As Dheda et al. highlight, the latest clinical guidelines for shorter treatment of drug-resistant TB and introduction of new (bedaquiline and delamanid) and repurposed (meropenem, linezolid and so on) medicines remain controversial2 because of different drug-resistance patterns in Mycobacterium tuberculosis seen across the world.

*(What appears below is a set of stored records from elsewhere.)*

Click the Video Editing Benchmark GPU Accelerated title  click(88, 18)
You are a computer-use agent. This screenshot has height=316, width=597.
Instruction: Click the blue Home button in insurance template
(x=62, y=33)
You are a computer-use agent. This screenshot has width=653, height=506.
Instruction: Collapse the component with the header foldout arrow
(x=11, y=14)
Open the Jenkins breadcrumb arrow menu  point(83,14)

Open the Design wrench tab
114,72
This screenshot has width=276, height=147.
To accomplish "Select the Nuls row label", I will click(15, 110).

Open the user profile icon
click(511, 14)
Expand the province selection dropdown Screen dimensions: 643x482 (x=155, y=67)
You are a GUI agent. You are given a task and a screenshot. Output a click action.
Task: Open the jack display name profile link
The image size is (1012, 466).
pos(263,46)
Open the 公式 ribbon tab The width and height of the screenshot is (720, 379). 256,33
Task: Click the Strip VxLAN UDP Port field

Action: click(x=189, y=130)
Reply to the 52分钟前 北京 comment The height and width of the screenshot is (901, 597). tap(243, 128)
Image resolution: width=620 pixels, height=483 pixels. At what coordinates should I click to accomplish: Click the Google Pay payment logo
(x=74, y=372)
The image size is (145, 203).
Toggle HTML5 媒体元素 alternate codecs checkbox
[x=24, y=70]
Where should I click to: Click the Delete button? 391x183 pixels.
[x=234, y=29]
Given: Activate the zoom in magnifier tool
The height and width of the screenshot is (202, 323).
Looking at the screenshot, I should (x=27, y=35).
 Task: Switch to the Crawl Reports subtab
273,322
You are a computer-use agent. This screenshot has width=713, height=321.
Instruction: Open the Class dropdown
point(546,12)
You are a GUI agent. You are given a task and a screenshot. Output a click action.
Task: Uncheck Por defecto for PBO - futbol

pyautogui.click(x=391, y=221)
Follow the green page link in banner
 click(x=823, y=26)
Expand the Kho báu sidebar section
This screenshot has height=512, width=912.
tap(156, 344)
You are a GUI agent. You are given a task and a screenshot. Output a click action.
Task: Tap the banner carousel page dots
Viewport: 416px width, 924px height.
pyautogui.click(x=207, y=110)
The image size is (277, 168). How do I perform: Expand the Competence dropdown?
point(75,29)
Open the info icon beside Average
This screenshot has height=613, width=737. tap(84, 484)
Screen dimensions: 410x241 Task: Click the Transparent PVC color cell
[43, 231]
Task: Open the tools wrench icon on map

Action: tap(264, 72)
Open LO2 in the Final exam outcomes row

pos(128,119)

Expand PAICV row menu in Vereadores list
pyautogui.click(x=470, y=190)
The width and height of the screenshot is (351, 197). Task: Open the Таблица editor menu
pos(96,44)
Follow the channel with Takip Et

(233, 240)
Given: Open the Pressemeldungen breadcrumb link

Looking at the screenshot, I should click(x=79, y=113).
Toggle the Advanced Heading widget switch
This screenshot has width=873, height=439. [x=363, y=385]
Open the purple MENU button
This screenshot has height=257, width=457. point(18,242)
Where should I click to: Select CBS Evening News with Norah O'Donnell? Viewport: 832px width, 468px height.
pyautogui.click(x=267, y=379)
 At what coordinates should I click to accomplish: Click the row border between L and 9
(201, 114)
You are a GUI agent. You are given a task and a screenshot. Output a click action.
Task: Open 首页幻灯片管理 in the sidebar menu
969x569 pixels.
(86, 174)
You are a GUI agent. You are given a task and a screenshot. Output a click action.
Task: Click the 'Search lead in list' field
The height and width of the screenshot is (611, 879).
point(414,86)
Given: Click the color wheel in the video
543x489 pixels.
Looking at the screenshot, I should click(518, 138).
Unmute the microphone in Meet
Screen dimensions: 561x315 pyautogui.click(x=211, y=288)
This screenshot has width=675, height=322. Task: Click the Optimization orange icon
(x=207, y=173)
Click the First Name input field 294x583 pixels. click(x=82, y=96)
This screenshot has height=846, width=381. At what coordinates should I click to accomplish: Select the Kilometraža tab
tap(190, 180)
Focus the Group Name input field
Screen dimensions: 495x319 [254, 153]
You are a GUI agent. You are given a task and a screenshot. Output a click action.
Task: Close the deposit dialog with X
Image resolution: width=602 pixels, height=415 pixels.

To this discussion it is important to add that the pill burden (Table 1) is enormously high for patients treated from multidrug and extensively drug-resistant TB (M/XDR-TB) and co-morbidities, such as human immunodeficiency virus (HIV). The number of pills in a daily pile reaches 20 apart from additional injection of antibiotics. Almost 2 years long, high pill burden regimen decreases patient’s adherence, quality of life and complicates managing of the treatment for the health care staff. This is particularly worrying given global efforts to improve access to molecular diagnostics3 and as new agents have limited benefits for those M/XDR-TB patients who cannot tolerate or complete conventional regimens.

Table 1. Number of pills for TB patient with 60 kg body weight
Daily pill burden in intensive phase
image
  • 3TC, lamivudine; ART, anti-retroviral therapy; AZT, zidovudine; Cfz, clofazimine; E, ethambutol; EFV, efavirenz; Hhigh-dose, high-dose isoniazid; Km, kanamycin; Lfx, levofloxacin; MDR-TB, multidrug-resistant tuberculosis; Mfx, moxifloxacin; Pto, prothionamide; TB, tuberculosis; Vit B6, pyridoxine hydrochloride; Z, pyrazinamide.

One daily pill with fixed drug combination could alleviate these issues but the huge variation in global resistance patterns make the development of fixed drug combinations for MDR-TB treatment seem an unachievable goal. Novel approaches offer hope of a solution: in 2015 the US Food and Drug Administration (FDA) agency approved the first three-dimensional (3D) printed product—antiepileptic levetiracetam. Furthermore, a polypill (12 mm in diameter) containing five active compartments has recently been printed for cardiovascular diseases. Computer-guided drug fabrication could enable the mixing of multiple anti-TB drugs in modified release preparations with minimal negative interactions.

There are also potential solutions to improve adherence: in November 2017 the FDA approved an innovative preparation of the antiphychotic aripiprazole which contains a digital ingestion tracking system allowing adherence monitoring through a web-based portal. Digital medication monitoring is a safe and cost-effective method of identifying non-adherence in real time.4

The length of the regimen should be also personalized: at present, rifampicin-resistant TB and M/XDR-TB treatment regimens are of equal length which ignores resistance profiles, the severity of disease, clinical response and HIV status. To catalyse the paradigm shift envisaged within the End TB Strategy we propose a focus on biomarkers that can predict treatment duration to allow a move away from empirical treatment lengths. In addition, drug plasma concentrations can be measured enabling individualized dosing that prevents toxicity.

Truly personalized low pill burden and shorter regimens for M/XDR-TB patients are achievable. The individualized drug formulation based on bacterial drug-resistance pattern could be 3D printed in easy-to-swallow combinations with inbuilt adherence monitoring. Further research in this field is urgently required to confine ‘mountains of pills’ to the past.